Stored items
^^^^

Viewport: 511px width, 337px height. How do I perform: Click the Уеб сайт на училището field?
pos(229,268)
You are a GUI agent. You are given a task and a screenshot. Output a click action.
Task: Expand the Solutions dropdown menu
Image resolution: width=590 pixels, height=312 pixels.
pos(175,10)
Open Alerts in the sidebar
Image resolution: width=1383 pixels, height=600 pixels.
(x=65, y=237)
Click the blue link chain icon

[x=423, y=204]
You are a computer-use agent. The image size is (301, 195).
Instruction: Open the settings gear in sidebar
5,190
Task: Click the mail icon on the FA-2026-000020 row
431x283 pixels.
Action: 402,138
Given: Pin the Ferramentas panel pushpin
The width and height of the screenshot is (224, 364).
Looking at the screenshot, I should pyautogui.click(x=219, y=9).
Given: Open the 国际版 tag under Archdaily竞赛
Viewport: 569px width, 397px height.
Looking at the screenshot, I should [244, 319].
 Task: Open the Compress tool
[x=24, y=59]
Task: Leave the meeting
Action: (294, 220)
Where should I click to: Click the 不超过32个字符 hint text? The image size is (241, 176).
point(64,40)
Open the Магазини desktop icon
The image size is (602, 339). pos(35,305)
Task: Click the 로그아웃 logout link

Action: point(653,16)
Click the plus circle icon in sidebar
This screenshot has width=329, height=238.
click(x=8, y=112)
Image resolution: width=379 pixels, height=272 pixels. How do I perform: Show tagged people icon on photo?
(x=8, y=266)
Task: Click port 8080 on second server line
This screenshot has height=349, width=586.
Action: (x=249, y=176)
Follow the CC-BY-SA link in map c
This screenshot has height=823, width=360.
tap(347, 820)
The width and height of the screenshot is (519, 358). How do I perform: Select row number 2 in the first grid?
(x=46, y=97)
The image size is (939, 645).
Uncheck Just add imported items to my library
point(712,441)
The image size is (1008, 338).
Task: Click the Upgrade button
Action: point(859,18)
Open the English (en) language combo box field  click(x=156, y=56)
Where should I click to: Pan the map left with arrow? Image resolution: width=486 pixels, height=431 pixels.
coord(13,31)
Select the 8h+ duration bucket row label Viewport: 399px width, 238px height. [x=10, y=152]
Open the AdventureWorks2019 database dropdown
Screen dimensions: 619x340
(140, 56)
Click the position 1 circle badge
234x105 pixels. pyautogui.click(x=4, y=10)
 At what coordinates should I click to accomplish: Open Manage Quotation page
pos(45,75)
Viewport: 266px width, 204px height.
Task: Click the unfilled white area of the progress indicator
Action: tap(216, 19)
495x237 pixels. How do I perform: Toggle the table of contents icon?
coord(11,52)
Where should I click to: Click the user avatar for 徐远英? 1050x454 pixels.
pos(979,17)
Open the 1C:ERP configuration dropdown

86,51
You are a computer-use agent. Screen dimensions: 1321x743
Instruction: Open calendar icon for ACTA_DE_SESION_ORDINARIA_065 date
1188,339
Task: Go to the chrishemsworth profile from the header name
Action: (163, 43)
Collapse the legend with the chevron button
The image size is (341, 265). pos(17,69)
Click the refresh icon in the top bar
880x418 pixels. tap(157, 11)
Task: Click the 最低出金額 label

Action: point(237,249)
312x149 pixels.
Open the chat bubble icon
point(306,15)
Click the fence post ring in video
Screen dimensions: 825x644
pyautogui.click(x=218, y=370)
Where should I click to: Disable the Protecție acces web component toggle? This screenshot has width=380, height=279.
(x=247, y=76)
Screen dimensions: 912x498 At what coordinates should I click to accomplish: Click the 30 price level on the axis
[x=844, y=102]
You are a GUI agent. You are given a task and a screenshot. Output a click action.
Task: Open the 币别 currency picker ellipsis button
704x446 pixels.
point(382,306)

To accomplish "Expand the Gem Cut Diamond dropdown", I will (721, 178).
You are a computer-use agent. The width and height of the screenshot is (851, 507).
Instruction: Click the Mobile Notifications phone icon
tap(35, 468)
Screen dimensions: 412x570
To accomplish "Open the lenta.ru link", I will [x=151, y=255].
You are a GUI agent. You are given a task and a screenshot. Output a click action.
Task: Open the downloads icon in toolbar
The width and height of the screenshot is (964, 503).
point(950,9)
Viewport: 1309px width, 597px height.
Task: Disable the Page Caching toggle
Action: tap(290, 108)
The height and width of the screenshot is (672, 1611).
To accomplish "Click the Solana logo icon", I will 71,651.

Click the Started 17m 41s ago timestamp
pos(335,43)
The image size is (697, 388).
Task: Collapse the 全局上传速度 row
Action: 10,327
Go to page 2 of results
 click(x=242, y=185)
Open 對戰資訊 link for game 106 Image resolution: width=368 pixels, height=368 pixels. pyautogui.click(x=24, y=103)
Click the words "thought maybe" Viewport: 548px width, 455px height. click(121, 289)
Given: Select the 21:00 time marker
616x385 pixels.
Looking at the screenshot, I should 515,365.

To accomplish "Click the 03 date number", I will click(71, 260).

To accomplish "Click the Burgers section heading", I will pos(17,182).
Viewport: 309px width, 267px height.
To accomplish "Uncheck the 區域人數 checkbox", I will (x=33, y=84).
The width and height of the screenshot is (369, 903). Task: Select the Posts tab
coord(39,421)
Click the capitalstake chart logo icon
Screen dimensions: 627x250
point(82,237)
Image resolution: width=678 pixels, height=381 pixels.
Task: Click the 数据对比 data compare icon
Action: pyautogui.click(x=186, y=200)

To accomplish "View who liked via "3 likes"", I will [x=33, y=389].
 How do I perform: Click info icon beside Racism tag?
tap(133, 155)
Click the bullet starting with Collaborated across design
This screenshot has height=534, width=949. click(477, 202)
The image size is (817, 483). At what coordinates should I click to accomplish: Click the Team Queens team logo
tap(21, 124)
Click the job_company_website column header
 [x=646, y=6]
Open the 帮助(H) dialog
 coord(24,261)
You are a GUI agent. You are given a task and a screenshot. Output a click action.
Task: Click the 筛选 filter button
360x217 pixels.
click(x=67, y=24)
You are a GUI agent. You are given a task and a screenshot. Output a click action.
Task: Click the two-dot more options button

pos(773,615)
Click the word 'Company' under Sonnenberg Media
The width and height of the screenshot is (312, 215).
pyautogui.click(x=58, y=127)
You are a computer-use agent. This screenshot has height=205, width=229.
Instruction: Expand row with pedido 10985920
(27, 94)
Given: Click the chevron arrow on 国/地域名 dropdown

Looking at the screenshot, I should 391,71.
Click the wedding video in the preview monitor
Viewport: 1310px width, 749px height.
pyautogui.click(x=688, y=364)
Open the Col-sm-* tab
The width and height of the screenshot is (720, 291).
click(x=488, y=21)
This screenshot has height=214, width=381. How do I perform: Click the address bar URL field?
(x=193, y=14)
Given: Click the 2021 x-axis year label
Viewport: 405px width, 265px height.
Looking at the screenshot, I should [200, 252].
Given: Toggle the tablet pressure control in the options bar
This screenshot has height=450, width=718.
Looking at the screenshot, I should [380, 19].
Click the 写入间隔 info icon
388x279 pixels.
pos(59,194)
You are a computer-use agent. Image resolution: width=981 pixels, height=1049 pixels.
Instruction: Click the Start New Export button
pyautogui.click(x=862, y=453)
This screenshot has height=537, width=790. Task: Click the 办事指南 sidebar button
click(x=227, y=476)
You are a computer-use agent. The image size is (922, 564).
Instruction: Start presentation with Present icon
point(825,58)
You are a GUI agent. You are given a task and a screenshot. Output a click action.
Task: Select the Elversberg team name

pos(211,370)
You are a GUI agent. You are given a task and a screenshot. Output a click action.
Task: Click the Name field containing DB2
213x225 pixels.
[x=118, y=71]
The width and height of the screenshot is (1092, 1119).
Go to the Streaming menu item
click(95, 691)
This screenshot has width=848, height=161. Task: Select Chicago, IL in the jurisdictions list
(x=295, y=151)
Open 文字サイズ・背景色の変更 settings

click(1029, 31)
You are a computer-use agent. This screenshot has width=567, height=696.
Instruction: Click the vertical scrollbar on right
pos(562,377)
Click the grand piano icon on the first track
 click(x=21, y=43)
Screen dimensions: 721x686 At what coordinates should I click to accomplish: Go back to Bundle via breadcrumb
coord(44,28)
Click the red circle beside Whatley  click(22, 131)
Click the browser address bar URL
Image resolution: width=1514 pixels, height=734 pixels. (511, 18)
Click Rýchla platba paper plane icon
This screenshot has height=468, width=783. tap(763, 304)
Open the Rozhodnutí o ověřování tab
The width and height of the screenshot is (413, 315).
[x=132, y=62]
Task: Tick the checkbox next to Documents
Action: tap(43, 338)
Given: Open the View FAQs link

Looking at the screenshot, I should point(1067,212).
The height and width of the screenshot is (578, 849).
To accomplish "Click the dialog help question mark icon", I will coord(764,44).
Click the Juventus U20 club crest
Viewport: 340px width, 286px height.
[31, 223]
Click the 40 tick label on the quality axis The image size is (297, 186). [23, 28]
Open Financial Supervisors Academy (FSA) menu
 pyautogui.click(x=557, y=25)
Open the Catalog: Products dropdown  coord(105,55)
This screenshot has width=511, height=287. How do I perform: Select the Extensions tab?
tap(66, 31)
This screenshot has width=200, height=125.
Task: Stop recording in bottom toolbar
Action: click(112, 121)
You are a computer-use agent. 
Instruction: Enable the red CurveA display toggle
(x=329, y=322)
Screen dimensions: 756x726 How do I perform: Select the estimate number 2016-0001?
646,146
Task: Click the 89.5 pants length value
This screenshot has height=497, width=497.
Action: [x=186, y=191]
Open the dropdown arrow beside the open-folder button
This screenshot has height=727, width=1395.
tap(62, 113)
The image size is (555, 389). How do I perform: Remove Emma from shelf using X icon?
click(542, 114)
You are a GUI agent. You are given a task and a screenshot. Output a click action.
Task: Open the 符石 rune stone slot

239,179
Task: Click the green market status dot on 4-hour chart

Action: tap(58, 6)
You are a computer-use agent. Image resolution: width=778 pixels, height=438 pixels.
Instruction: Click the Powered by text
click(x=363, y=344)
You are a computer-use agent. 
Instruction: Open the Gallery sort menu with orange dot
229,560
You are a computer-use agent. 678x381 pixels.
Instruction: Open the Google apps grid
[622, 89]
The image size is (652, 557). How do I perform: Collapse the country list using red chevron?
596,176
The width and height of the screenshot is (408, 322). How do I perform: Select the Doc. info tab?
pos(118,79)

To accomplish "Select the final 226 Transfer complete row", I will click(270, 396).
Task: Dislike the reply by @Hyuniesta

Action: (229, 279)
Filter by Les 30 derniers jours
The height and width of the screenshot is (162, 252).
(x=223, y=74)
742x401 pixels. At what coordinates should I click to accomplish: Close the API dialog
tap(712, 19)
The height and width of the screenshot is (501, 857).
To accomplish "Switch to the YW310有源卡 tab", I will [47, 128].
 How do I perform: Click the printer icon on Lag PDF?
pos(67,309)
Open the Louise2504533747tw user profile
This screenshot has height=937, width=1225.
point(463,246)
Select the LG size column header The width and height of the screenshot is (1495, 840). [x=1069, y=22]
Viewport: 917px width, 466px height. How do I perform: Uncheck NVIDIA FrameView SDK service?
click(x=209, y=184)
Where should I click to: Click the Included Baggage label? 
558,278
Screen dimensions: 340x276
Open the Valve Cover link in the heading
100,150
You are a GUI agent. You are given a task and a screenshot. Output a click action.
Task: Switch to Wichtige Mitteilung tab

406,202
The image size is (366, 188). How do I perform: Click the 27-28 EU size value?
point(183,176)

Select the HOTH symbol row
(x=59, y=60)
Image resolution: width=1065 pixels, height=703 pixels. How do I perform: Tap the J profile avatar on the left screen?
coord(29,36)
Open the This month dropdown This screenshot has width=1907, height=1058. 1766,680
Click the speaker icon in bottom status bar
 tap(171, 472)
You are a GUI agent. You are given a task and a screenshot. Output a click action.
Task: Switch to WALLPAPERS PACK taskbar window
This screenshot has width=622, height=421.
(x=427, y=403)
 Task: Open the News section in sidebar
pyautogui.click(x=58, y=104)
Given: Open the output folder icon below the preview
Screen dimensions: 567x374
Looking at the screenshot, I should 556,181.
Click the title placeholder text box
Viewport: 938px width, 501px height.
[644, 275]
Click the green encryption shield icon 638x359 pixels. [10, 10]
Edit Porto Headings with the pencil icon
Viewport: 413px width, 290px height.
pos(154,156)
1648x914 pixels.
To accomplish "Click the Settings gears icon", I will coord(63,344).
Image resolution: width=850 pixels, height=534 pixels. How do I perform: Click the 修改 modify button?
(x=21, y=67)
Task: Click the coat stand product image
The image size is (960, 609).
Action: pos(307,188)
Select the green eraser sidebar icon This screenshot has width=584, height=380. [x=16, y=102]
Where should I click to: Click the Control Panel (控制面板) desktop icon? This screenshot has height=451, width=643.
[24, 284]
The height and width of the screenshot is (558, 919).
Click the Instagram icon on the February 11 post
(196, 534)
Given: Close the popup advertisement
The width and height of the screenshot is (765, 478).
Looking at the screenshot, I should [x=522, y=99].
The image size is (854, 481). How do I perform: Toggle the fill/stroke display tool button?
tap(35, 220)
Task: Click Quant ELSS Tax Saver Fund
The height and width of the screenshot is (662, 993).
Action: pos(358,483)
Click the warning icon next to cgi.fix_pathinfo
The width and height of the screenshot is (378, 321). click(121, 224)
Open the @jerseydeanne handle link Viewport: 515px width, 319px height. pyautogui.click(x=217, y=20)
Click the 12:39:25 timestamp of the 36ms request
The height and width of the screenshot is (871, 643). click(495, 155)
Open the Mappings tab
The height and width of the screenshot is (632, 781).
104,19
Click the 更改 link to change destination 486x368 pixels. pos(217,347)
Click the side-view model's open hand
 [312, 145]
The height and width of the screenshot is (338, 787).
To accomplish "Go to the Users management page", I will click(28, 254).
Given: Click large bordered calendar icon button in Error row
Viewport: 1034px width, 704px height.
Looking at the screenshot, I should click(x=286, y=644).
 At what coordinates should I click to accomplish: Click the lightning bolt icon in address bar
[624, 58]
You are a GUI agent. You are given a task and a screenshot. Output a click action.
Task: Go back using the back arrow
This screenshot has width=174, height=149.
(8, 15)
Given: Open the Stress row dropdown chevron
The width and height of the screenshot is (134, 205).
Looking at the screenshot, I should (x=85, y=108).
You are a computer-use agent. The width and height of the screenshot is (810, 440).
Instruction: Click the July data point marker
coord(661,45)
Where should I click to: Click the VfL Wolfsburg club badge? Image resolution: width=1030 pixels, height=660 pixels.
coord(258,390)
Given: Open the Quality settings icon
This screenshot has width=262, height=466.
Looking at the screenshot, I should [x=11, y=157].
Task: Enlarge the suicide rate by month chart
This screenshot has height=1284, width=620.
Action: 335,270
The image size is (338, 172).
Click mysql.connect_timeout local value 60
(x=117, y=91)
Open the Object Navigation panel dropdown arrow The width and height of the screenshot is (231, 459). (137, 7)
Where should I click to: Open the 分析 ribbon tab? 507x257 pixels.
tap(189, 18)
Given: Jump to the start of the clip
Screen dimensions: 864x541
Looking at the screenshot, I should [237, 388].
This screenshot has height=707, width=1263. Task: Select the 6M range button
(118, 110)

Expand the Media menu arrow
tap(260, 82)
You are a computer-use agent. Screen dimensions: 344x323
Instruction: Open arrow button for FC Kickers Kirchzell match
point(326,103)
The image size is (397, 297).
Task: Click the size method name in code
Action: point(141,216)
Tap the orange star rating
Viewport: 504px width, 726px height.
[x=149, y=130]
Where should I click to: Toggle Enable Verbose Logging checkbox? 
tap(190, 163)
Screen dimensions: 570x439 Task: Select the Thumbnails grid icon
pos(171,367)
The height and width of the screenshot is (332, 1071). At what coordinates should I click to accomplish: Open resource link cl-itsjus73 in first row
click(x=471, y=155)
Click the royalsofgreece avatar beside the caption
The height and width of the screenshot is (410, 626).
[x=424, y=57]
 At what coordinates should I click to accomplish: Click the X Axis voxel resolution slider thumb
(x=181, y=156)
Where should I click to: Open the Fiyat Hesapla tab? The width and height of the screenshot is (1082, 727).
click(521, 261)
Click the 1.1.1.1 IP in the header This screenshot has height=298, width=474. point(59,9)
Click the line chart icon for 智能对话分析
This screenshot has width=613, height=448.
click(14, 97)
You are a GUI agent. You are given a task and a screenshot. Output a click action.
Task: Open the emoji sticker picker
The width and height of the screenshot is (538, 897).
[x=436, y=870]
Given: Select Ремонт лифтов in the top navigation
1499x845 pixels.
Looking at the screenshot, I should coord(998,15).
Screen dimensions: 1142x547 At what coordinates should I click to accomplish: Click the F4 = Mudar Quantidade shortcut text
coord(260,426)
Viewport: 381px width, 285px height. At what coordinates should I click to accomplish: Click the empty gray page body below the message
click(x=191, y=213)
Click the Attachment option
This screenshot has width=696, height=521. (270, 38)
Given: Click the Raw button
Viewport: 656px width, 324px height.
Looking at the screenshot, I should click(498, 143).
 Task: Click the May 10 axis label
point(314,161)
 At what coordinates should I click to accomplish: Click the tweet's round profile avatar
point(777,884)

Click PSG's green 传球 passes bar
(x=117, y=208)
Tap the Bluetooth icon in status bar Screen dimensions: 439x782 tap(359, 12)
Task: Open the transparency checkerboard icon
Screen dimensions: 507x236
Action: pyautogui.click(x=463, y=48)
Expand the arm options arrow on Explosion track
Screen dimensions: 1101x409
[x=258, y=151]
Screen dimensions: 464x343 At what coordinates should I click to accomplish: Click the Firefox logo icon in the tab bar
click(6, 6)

^^^^

## [How to complete this task]
Which lines above hold the string "month"? Copy each of them.

## [Answer for the task]
Open the This month dropdown This screenshot has width=1907, height=1058. 1766,680
Task: Enlarge the suicide rate by month chart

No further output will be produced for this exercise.